REQUIRED ACTIONS
1. According to the mailing list message, what is Scio?
2. Duplicate the part of the mailing list message that opens with the words containing "On Sun, Dec" and closes with "It's really expressive.".
[start of DOCUMENT SEGMENT]
You are viewing a plain text version of this content. The canonical link for it is here.
Posted to user@beam.apache.org by Kenneth Knowles <ke...@apache.org> on 2019/01/04 21:22:22 UTC

Re: introducing streamy-db

Scio is a Scala wrapper on top of Beam's Java SDK. So it still benefits
from the maturity of Beam Java in terms of performance and reliability.
Using Scala will definitely be less verbose than Java. You can use Scio or
the Java SDK directly with Scala's support for calling Java libraries.

Kenn

On Sun, Dec 30, 2018 at 12:38 PM <ja...@gmail.com> wrote:

> Hi Chak,
>
> I'm not sure if it's the correct decision...
> To be completely honest, the first iterations (which I haven't made public
> so far) were actually in java.
> However I find java to be a bit verbose for my taste.
> The past 5 years I've worked in OCaml, and despite the lacking
> tooling/ecosystem I really liked the language. It's really expressive.
>
> Scala has a similar feel as OCaml, which is why I want to pick it up, and
> thus why I experimented with it on this project.
>
> But if most people who would want to contribute would only do so in a java
> codebase, then I don't mind continuing this in java.
[end of DOCUMENT SEGMENT]
[start of DATA SHOWN]
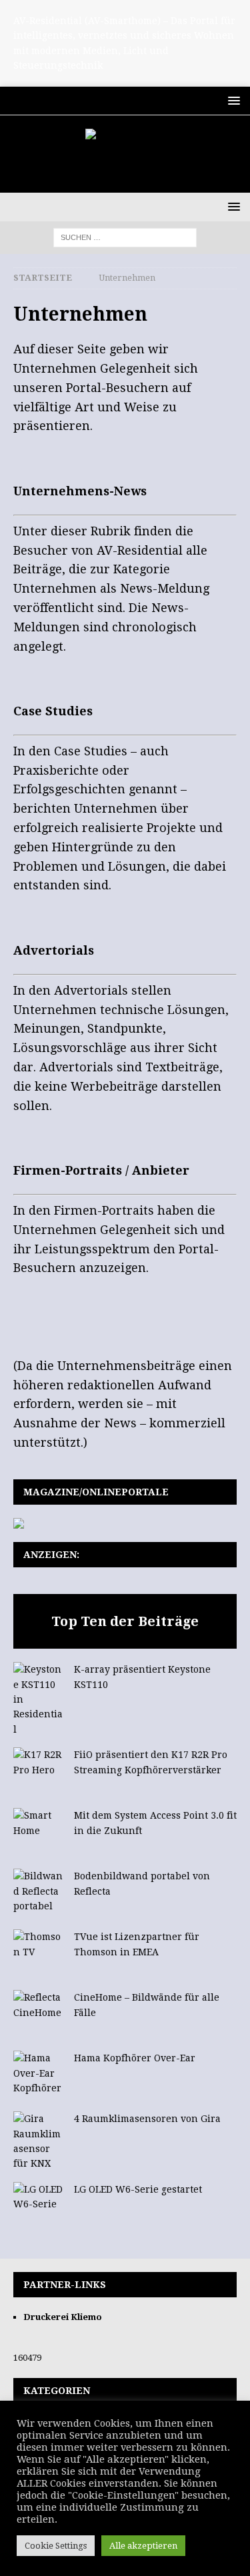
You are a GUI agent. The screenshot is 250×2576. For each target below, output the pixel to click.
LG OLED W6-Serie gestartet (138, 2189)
[end of DATA SHOWN]
[start of DATA SHOWN]
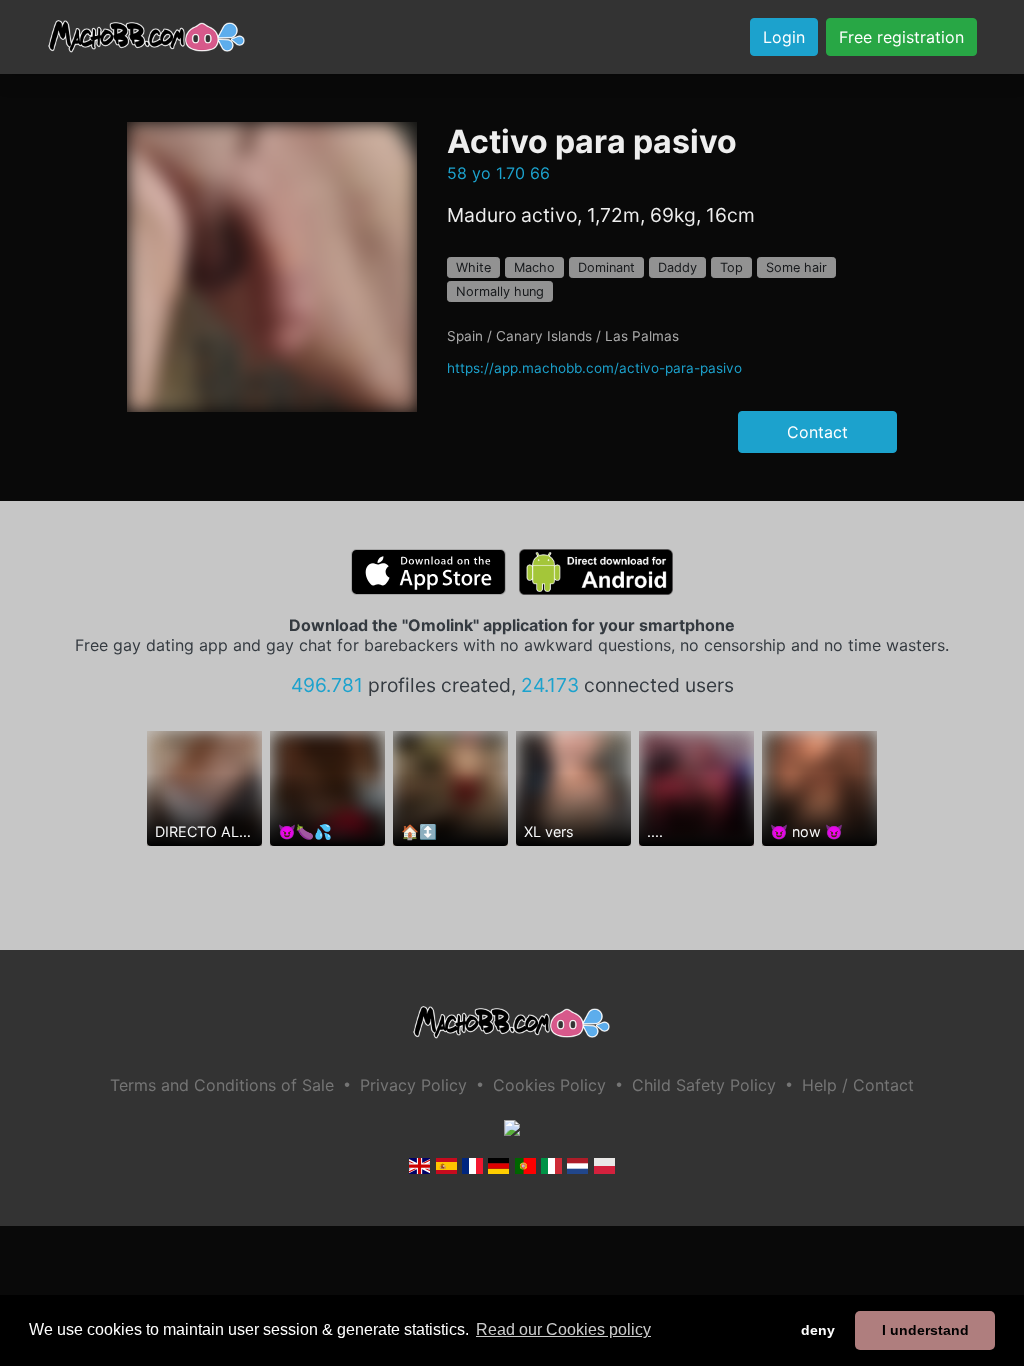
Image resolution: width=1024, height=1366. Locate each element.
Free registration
[end of DATA SHOWN]
ANSWERS TO THE PROBLEMS
1. Scio is a Scala wrapper on top of Beam's Java SDK.

2.
On Sun, Dec 30, 2018 at 12:38 PM <ja...@gmail.com> wrote:

> Hi Chak,
>
> I'm not sure if it's the correct decision...
> To be completely honest, the first iterations (which I haven't made public
> so far) were actually in java.
> However I find java to be a bit verbose for my taste.
> The past 5 years I've worked in OCaml, and despite the lacking
> tooling/ecosystem I really liked the language. It's really expressive.